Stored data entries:
* * * * * * * * *

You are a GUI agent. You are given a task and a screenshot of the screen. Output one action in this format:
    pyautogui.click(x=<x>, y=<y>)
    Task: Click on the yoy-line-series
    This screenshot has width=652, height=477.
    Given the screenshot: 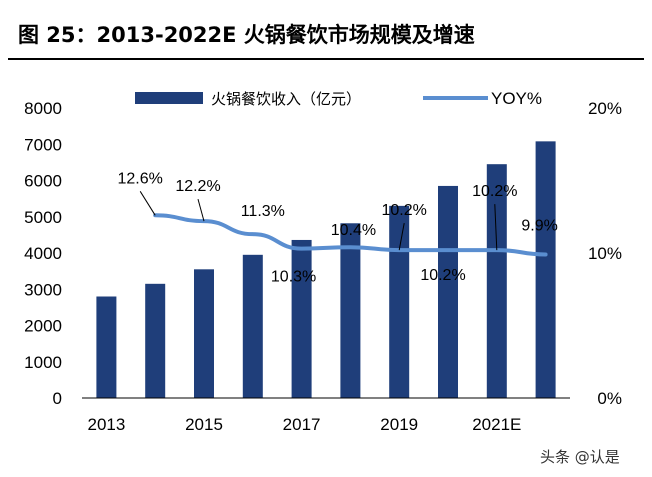 What is the action you would take?
    pyautogui.click(x=350, y=235)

* * * * * * * * *

What to do:
Reproduce the rows word for word, from their first line through the line containing "This screenshot has", including both of those lines.

Answer section:
You are a GUI agent. You are given a task and a screenshot of the screen. Output one action in this format:
    pyautogui.click(x=<x>, y=<y>)
    Task: Click on the yoy-line-series
    This screenshot has width=652, height=477.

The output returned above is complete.